# USB Mouse Disconnects Every Minute

## blugendoo

Sorry for necropost but I have the same problem, found this thread (no real answer) and I have some more info:

This is a very common problem, the search gives a huge number of various reports of the same kernel USB disconnect/reconnect events:

https://bugs.launchpad.net/ubuntu/+source/linux/+bug/243707

http://www.spinics.net/lists/linux-usb/msg88965.html

( This one is buying new mouse, same problem: )

http://comments.gmane.org/gmane.linux.lfs.support/34035

http://forums.fedoraforum.org/showthread.php?t=292825

( disable auto-suspend: )

http://forums.debian.net/viewtopic.php?f=7&t=104919

And...

https://bbs.archlinux.org/viewtopic.php?id=150114

2nd page: Simply installing the tlp utility and running the command sudo tlp usb resolved the problem.
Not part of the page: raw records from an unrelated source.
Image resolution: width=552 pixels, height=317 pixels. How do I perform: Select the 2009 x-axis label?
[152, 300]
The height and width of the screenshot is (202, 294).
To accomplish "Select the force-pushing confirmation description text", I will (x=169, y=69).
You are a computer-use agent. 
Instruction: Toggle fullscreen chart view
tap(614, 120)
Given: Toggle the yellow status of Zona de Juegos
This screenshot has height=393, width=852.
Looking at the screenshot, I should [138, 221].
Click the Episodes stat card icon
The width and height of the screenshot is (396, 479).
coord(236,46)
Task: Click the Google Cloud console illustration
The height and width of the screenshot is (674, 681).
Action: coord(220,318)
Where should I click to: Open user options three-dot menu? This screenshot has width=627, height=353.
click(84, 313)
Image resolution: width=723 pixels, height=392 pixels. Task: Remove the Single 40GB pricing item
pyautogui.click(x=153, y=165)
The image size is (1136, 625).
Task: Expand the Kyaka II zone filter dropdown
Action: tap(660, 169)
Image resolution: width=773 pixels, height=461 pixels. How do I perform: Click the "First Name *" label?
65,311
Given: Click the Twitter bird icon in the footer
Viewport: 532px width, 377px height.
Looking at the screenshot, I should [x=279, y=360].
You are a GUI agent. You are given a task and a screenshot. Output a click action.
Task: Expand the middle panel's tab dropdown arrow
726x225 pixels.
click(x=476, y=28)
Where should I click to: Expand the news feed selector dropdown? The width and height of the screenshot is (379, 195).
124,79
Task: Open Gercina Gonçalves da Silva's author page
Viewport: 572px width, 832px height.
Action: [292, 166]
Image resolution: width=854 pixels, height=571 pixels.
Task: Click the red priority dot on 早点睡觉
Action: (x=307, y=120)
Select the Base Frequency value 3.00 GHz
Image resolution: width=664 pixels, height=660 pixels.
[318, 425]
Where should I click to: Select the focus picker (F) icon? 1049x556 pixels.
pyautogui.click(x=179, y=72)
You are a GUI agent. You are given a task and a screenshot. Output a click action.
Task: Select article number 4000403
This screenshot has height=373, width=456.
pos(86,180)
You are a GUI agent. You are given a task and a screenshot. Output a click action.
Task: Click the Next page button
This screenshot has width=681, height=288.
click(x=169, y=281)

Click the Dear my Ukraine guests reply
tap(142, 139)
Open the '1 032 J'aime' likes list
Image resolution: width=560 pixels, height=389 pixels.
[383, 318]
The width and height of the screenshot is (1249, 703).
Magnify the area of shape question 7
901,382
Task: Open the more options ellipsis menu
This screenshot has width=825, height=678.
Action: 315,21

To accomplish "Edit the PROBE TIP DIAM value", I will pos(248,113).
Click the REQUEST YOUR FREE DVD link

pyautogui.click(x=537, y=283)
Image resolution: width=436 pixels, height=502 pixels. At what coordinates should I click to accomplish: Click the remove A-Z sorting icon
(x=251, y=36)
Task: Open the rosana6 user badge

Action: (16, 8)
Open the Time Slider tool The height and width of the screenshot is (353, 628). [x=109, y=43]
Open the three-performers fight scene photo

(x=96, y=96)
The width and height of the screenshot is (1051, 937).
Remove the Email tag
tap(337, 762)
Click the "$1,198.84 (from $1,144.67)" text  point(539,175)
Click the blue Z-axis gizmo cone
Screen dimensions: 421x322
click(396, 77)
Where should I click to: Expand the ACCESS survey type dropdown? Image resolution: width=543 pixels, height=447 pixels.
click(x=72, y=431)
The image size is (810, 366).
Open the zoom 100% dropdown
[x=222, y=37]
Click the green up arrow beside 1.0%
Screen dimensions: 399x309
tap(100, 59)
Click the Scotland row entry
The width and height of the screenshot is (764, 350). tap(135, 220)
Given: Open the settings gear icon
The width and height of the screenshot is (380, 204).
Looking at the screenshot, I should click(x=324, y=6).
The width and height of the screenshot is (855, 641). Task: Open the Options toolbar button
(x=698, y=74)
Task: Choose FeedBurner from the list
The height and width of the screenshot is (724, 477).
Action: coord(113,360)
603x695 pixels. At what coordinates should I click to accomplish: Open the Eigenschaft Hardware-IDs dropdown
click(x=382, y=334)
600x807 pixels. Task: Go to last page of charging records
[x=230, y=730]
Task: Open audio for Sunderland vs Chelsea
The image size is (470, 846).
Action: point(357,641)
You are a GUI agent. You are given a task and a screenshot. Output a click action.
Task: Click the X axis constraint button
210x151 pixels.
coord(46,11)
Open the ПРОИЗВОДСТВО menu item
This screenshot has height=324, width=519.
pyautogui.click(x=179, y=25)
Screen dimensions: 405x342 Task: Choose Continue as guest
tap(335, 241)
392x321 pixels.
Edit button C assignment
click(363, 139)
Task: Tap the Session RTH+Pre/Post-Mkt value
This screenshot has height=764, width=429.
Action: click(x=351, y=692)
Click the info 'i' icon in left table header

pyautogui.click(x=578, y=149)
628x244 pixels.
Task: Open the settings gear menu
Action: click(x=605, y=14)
Best answer and solution : - EDIT: well, this is what I thought at the moment

http://hamwaves.com/usb.autosuspend/en/

(shall we copy this here in case the page become unavailable?)Last edited by blugendoo on Fri Apr 15, 2016 11:05 pm; edited 1 time in total

----------

## charles17

 *blugendoo wrote:*   

> Best answer and solution :
> 
> http://hamwaves.com/usb.autosuspend/en/
> 
> (shall we copy this here in case the page become unavailable?)
> ...

 

IMHO worth to be added to the wiki

----------

## blugendoo

 *charles17 wrote:*   

>  *blugendoo wrote:*   Best answer and solution :
> 
> http://hamwaves.com/usb.autosuspend/en/
> 
> (shall we copy this here in case the page become unavailable?)
> ...

 

Err... not too fast:

There  might be a typo on that page: ATTRS vs ATTR for the first id.   :Rolling Eyes: 

So I tried: (EDITED)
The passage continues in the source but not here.